**Required action**
Output, without any change, the listing below from its opening line up to and including the line with "Screen dimensions: 562x972".

**Record excerpts**
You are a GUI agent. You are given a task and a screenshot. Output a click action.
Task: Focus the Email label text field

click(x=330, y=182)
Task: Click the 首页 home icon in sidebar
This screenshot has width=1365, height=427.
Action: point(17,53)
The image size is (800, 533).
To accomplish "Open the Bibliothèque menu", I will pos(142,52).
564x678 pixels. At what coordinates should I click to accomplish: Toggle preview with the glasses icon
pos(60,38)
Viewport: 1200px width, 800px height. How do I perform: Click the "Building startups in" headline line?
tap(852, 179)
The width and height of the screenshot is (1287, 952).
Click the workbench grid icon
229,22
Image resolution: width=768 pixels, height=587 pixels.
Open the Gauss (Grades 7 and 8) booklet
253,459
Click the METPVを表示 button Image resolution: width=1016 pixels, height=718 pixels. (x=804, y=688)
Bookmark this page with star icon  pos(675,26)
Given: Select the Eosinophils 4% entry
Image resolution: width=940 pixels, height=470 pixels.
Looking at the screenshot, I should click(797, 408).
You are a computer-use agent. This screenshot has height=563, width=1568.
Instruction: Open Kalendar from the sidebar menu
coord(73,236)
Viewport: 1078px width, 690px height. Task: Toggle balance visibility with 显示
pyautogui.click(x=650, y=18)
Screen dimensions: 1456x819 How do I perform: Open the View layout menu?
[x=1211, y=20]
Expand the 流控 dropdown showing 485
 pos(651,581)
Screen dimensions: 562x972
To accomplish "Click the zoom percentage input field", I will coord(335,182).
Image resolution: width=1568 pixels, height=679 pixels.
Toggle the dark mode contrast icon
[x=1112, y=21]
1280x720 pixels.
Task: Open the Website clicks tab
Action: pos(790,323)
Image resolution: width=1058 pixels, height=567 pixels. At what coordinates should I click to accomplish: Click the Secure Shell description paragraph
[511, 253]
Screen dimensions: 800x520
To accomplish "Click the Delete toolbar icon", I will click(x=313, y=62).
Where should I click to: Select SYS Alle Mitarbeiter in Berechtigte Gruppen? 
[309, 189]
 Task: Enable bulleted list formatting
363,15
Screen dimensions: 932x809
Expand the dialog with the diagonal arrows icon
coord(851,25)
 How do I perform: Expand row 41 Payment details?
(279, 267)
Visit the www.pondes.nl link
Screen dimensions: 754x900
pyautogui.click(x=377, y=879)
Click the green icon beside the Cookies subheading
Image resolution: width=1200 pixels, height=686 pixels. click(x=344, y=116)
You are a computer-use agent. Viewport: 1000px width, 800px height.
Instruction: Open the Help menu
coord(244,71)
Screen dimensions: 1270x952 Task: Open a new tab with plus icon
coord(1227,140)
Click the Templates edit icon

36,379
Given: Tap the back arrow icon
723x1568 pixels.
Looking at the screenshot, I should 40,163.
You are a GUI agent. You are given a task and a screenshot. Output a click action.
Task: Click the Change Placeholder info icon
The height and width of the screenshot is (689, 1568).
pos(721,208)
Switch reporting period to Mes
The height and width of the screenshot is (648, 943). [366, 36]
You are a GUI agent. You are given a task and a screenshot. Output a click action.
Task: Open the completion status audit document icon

**Response box**
You are a GUI agent. You are given a task and a screenshot. Output a click action.
Task: Focus the Email label text field

click(x=330, y=182)
Task: Click the 首页 home icon in sidebar
This screenshot has width=1365, height=427.
Action: point(17,53)
The image size is (800, 533).
To accomplish "Open the Bibliothèque menu", I will pos(142,52).
564x678 pixels. At what coordinates should I click to accomplish: Toggle preview with the glasses icon
pos(60,38)
Viewport: 1200px width, 800px height. How do I perform: Click the "Building startups in" headline line?
tap(852, 179)
The width and height of the screenshot is (1287, 952).
Click the workbench grid icon
229,22
Image resolution: width=768 pixels, height=587 pixels.
Open the Gauss (Grades 7 and 8) booklet
253,459
Click the METPVを表示 button Image resolution: width=1016 pixels, height=718 pixels. (x=804, y=688)
Bookmark this page with star icon  pos(675,26)
Given: Select the Eosinophils 4% entry
Image resolution: width=940 pixels, height=470 pixels.
Looking at the screenshot, I should click(797, 408).
You are a computer-use agent. This screenshot has height=563, width=1568.
Instruction: Open Kalendar from the sidebar menu
coord(73,236)
Viewport: 1078px width, 690px height. Task: Toggle balance visibility with 显示
pyautogui.click(x=650, y=18)
Screen dimensions: 1456x819 How do I perform: Open the View layout menu?
[x=1211, y=20]
Expand the 流控 dropdown showing 485
 pos(651,581)
Screen dimensions: 562x972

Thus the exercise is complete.